Part One of a Short Story
Timothy Laef when looking up at the starry night sky, as he often did, lying on the ground, would occasionally be struck with a strange and unpleasant sensation of looking down at it rather than looking up.
On these feelings Laef would rise warily upwards (or for horrible moments, downwards) until the lurching had abated, and think to himself, ‘I wish I’d never started to think like this.’ For that is how it had begun - with mere thought. He had started to wonder, while lying there, about what would happen if suddenly the whole Earth were to turn on itself, and all its inhabitants fall zooming off into space. Then he’d start to make himself feel as if he were looking down, that is, into the night sky and not up at it.
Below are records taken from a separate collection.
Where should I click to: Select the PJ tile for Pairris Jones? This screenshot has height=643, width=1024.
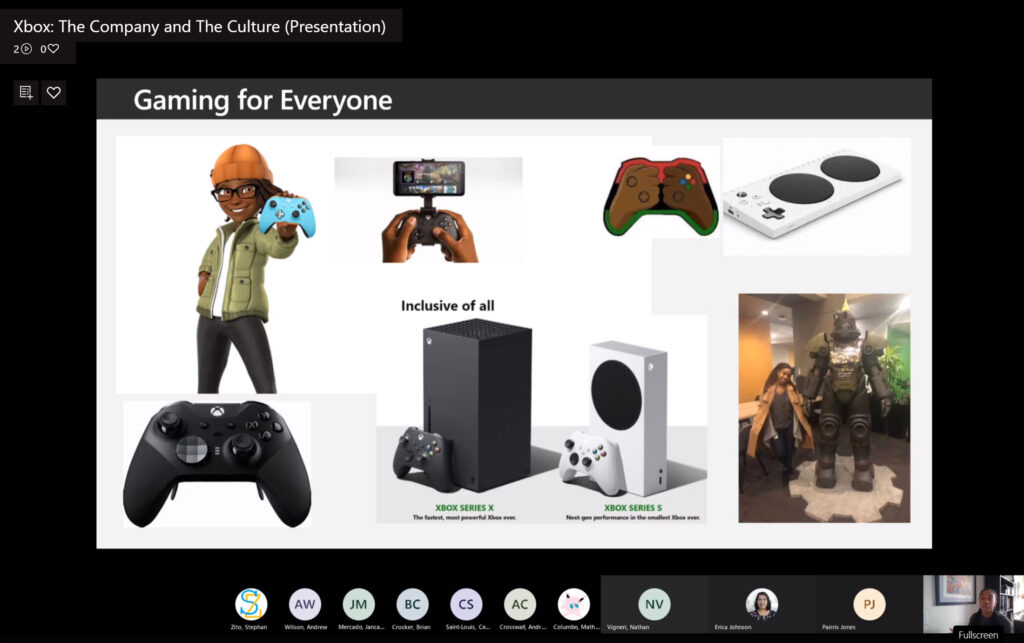tap(869, 604)
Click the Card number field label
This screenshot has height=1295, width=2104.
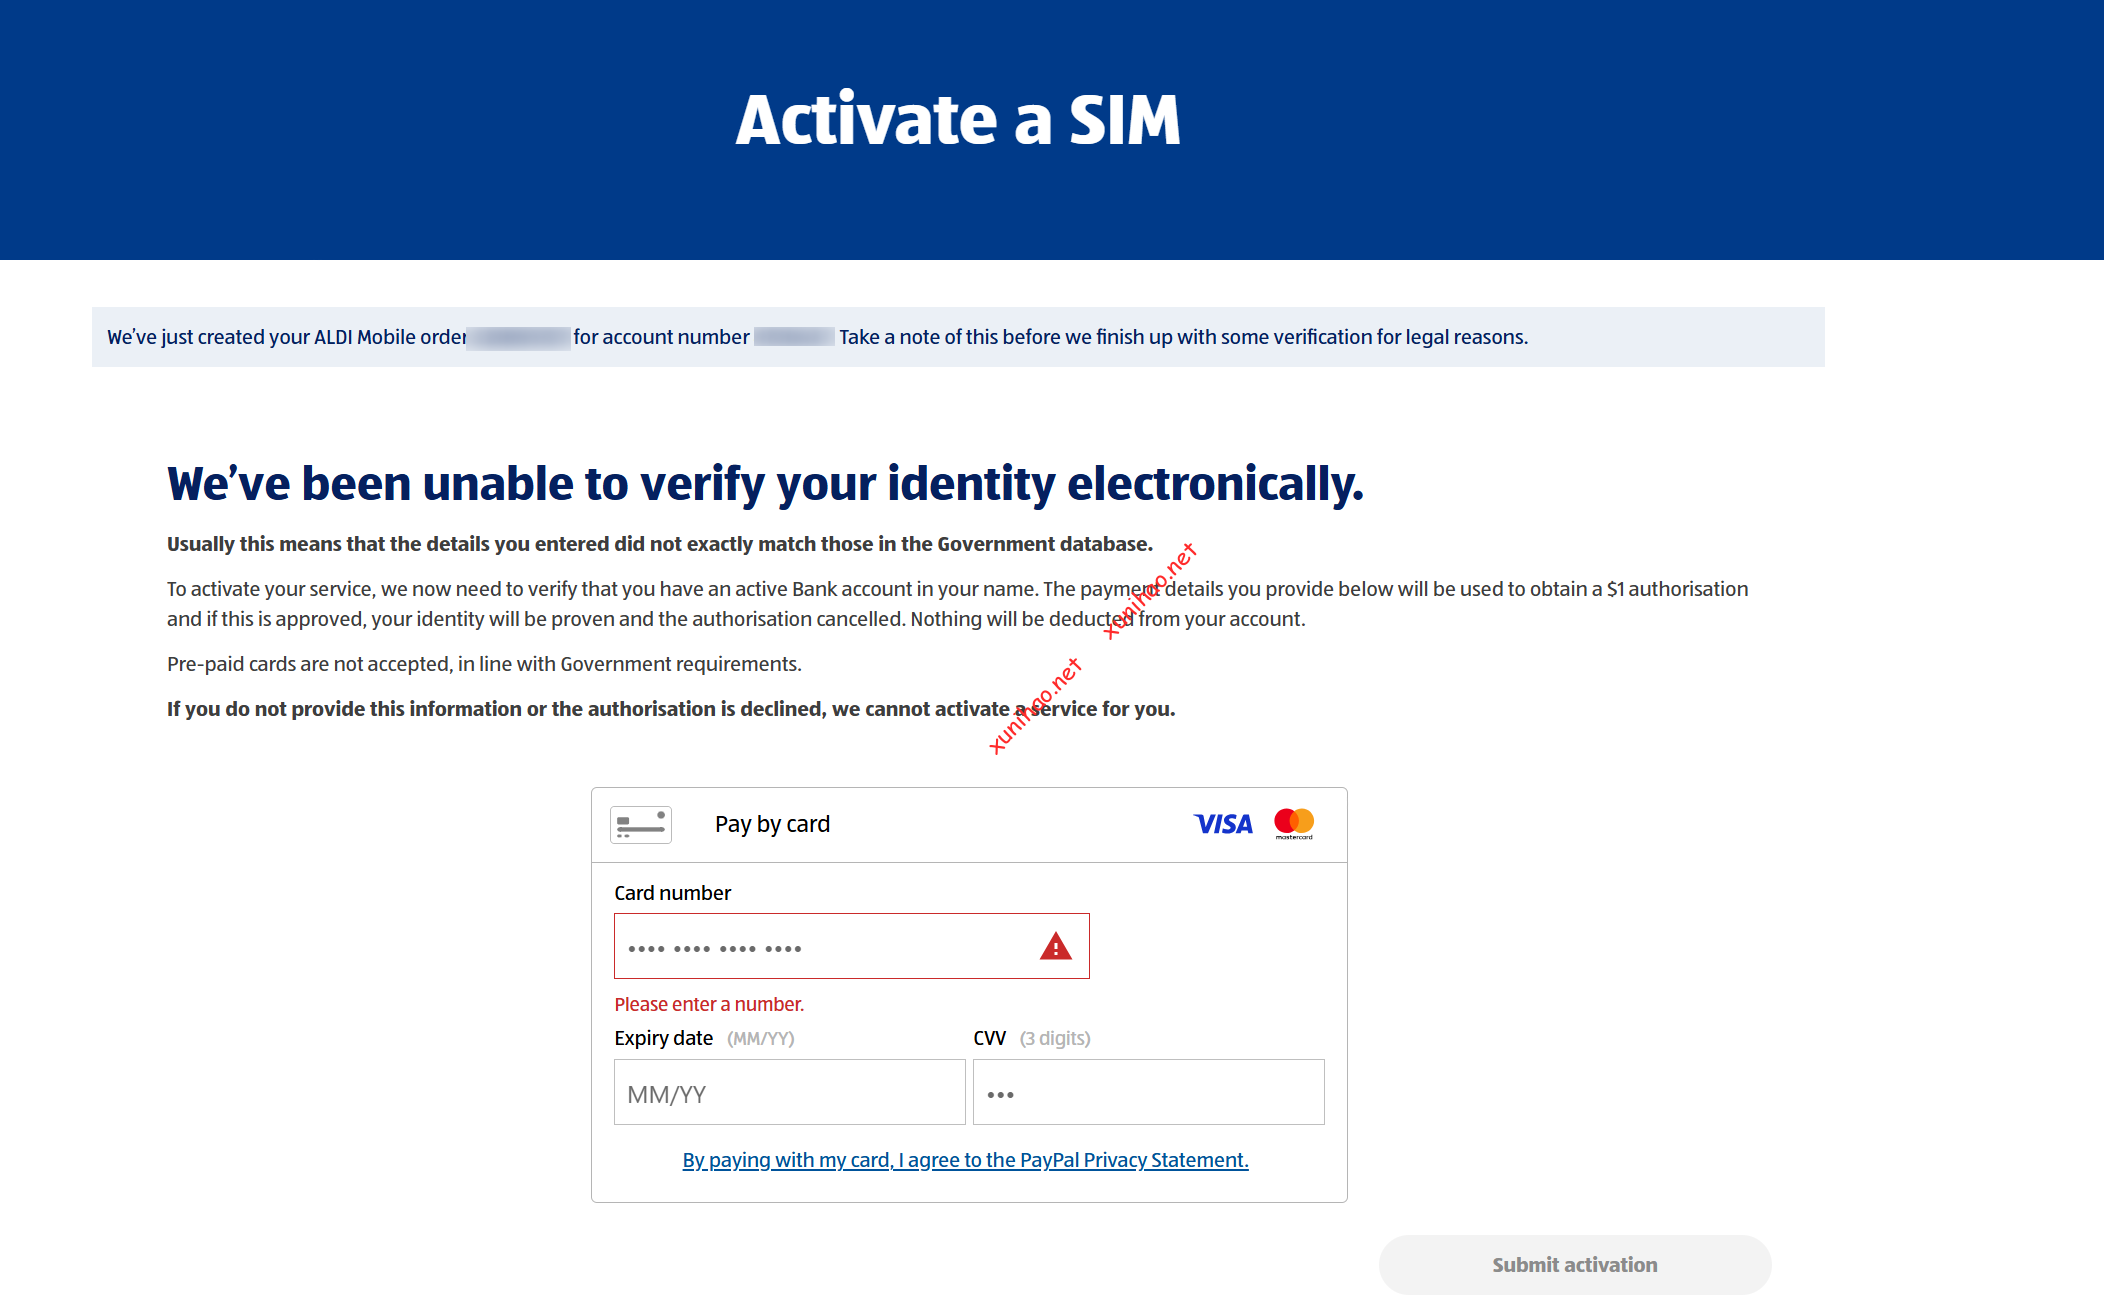(672, 893)
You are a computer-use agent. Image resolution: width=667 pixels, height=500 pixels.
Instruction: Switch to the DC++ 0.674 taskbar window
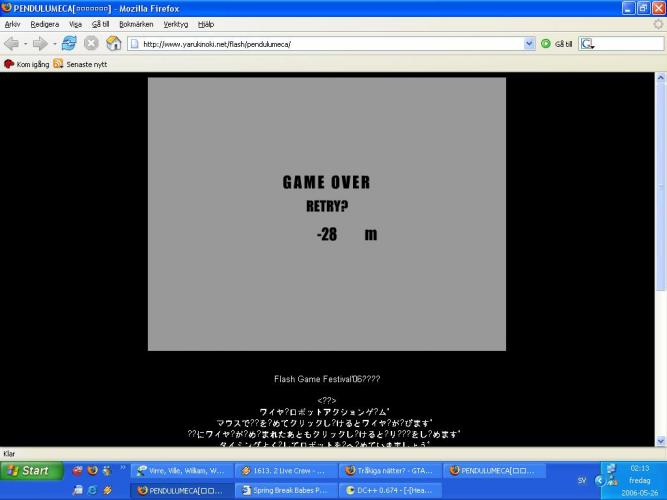pos(390,490)
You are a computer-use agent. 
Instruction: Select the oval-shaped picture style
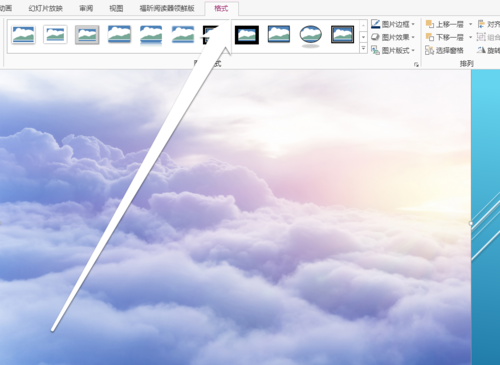[311, 35]
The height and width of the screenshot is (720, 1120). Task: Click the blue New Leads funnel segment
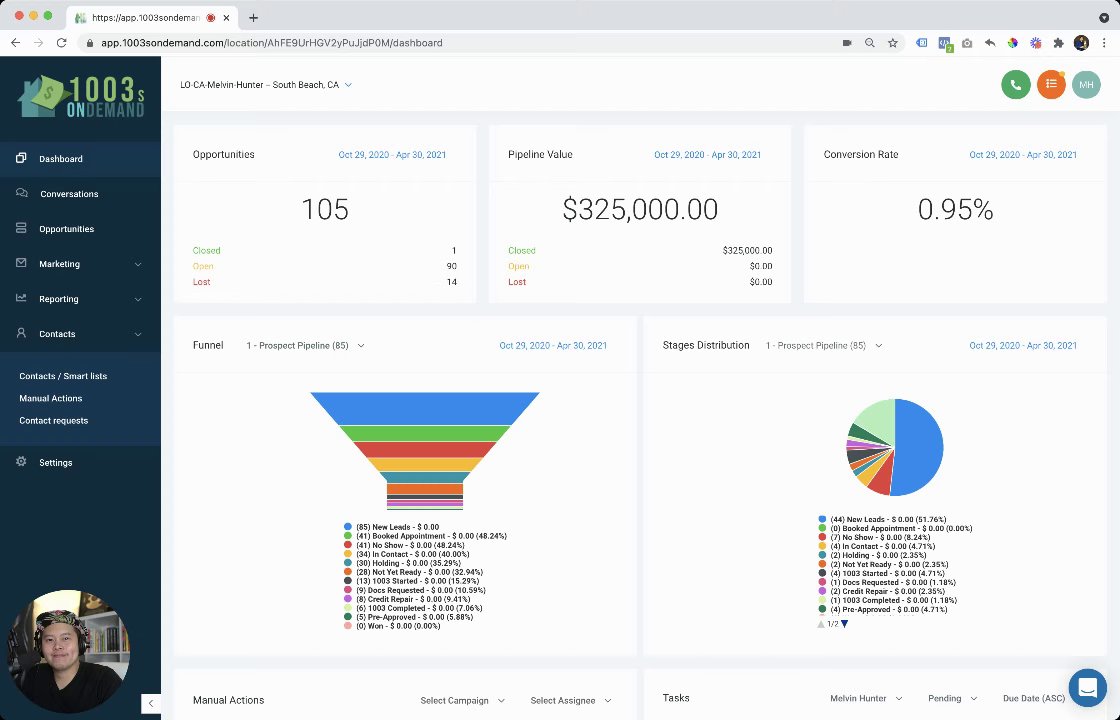point(424,408)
This had come surprisingly (and startlingly) easy; but it had been a consious imagining, something which he could stop at any moment - it wasn’t a feeling, he was just thinking of what it would be like.
But not now. Not for the past few days. It felt really like he was looking down so much that once, the Tuesday past, he’d screamed - short and loud.
Laef got up and walked into his house, into the dark kitchen, poured himself some water from the tap. He wasn’t thirsty. He wondered what was wrong, with him, with the world. Angst. That’s what they called it. A feeling that all is not well… Leaf had quite enjoyed this uneasyness when havind sensed it earlier in life, but now with the setting on of age he longed for more stability. Why did nothing seem normal. Was this his home? Pull youreself together, man; this is no way to think.
Next morning was bright and cheerful and blueness stretched from horizon to horizon. The trees were bare as matches, and the air was gripped in a still, silent coldness. But Laef enjoyed the cold, so much so that this morning, as he often did, he wore just a tee-shirt. He felt as cheerful as the grass as he made his way campus-wise.